=== Source extract ===
--

Abstract:
A replacement kit for replacing an electrical device coupled to a vehicle via a plurality of vehicle lead wires. The replacement kit includes a replacement electrical device, a plurality of lead wires extending from the replacement electrical device, and a housing assembly for protecting a spliced connection formed with the lead wires to create an electrical connection between the electrical device and the vehicle. The housing assembly includes a base having a plurality of individually isolated bores extending therethrough. Each bore is capable of housing a spliced connection of a respective vehicle lead wire and a respective replacement electrical device lead wire, and each bore has therein a plurality of seal rings to form a substantially water-tight seal around the associated portion of the spliced connection. The housing assembly also includes a cap secured to the base. Preferably, the electrical device and the replacement electrical device are oxygen sensors.

Description:
RELATED APPLICATIONS 
     This application claims priority to provisional application Ser. No. 60/242,490, filed on Oct. 23, 2000. 
    
    
     FIELD OF THE INVENTION 
     The invention relates to electrical connections, and more particularly to methods and devices for forming electrical connections on automobiles. 
     BACKGROUND OF THE INVENTION 
     Automotive electrical systems include numerous electrical connections formed with various electronic modules and/or sensors on the automobile. One example of such an electrical connection is the connection formed between an exhaust gas oxygen sensor and the engine control unit (ECU). Exhaust gas oxygen sensors are mounted in the exhaust system and measure the oxygen content in the exhaust gases of an internal combustion engine. The electronic signal generated by the oxygen sensor is interpreted by the ECU to vary the air/fuel ratio of the mixture supplied to the engine. 
     Factory-installed oxygen sensors are electrically connected to the ECU using some form of a connector. Wire leads extending from the oxygen sensor terminate in a sensor-end connector, which can be male or female. The sensor-end connector is connected to a mating vehicle-end connector that is wired to the ECU. The two mating halves of the connector are usually made of plastic and provide a suitable watertight mechanical and electrical connection. 
     Each automobile manufacturer specifies a unique set of mating connectors to mate the oxygen sensor to the vehicle harness. Suppliers of the factory-installed oxygen sensors must provide oxygen sensor assemblies with this manufacturer-specified connector. While this compatibility requirement is to be expected when supplying original oxygen sensors to the vehicle manufacturers, it creates complexity when competing in the aftermarket (i.e., supplying replacement oxygen sensors). 
     Small repair shops and retail part suppliers typically do not have the inventory capacity to stock replacement oxygen sensor assemblies for every make and model of vehicle. If the required oxygen sensor assembly is not in stock, the replacement sensor assembly must be obtained from Original Equipment Manufacturers (OEM&#39;s), who will also not likely have the sensor in stock, and will need to order the sensor from their distribution center.

--

=== Data extract ===
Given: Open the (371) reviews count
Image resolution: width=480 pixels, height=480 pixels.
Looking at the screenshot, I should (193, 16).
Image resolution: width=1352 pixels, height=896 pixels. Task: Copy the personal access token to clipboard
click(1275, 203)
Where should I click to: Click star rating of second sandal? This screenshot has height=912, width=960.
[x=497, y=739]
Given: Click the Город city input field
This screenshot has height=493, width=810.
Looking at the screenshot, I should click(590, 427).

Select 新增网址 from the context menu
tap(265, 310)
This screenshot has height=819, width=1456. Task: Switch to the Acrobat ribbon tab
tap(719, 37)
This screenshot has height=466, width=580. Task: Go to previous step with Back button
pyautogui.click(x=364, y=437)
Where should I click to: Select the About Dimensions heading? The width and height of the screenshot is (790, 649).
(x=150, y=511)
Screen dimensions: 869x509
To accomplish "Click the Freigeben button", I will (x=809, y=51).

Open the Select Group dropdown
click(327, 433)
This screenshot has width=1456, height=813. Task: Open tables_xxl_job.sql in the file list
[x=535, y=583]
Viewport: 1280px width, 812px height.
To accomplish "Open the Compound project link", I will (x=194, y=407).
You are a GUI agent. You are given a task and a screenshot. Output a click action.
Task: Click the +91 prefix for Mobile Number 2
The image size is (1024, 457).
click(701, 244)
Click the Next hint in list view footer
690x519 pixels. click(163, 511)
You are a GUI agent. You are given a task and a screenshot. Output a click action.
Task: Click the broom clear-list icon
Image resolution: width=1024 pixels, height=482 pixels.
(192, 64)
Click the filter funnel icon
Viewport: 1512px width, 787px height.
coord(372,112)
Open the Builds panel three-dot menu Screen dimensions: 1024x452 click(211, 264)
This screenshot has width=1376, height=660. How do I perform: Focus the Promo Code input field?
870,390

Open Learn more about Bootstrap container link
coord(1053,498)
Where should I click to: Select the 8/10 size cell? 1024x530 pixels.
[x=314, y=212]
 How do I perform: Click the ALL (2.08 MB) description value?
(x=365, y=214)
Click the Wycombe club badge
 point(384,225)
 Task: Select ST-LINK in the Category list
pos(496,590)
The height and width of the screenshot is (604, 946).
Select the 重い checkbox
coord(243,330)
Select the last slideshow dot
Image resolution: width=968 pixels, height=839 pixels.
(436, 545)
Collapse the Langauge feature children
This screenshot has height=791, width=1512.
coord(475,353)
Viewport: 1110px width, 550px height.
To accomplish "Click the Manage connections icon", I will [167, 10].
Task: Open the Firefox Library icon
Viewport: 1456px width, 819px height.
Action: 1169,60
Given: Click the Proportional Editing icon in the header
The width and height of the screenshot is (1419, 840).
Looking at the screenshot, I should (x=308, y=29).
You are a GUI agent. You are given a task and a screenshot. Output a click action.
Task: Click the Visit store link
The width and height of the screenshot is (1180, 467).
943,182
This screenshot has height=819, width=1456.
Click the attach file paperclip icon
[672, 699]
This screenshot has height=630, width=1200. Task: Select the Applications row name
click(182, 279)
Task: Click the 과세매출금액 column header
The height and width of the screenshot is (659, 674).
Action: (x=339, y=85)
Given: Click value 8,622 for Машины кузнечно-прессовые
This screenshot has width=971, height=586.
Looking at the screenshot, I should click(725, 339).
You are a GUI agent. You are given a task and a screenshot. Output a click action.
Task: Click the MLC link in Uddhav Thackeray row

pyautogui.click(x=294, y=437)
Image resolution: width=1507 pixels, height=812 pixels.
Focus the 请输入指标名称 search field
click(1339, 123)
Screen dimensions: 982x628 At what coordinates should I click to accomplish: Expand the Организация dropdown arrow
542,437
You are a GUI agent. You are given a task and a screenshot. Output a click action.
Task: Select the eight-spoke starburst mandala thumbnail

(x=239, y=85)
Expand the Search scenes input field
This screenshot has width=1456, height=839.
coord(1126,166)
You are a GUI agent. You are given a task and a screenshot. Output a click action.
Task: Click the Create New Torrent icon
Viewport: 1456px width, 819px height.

--

=== To be done ===
Continue the patent text on the oxygen sensor replacement kit from the point where it stops.

=== Reply to the task ===
     SUMMARY OF THE INVENTION 
     The present invention removes the need for the OEM&#39;s to supply the aftermarket. By facilitating a suitable mode of connection between a replacement oxygen sensor and the OEM connector, market complexity is greatly reduced. This reduced complexity benefits the consumer. The invention provides a replacement oxygen sensor that can be spliced to the existing oxygen sensor wiring harness irrespective of the design of the OEM connector. 
     Commonly used splicing techniques are also problematic. The original electrical and mechanical connection provided by the connector offers a reliable, watertight connection that can withstand the harsh environment of the under-carriage and under-hood of a vehicle. The new splice must also be well protected. Heat shrink tubing may not provide the long-term robustness required to prevent unwanted intrusions into the oxygen sensor. 
     The present invention addresses the compatibility issues associated with aftermarket oxygen sensor installation, and the resulting inadequacy of commonly used splicing techniques by providing a weather-resistant housing assembly for protecting a spliced electrical connection. The housing assembly includes a base having a plurality of individually isolated bores extending therethrough. Each bore is capable of housing a portion of the spliced connection and each bore has therein at least one seal ring to form a substantially water-tight seal around a portion of the spliced connection. The housing assembly also includes a cap secured to the base. The cap preferably includes a plurality of lead exit apertures. Each lead exit aperture corresponds to one of the respective bores.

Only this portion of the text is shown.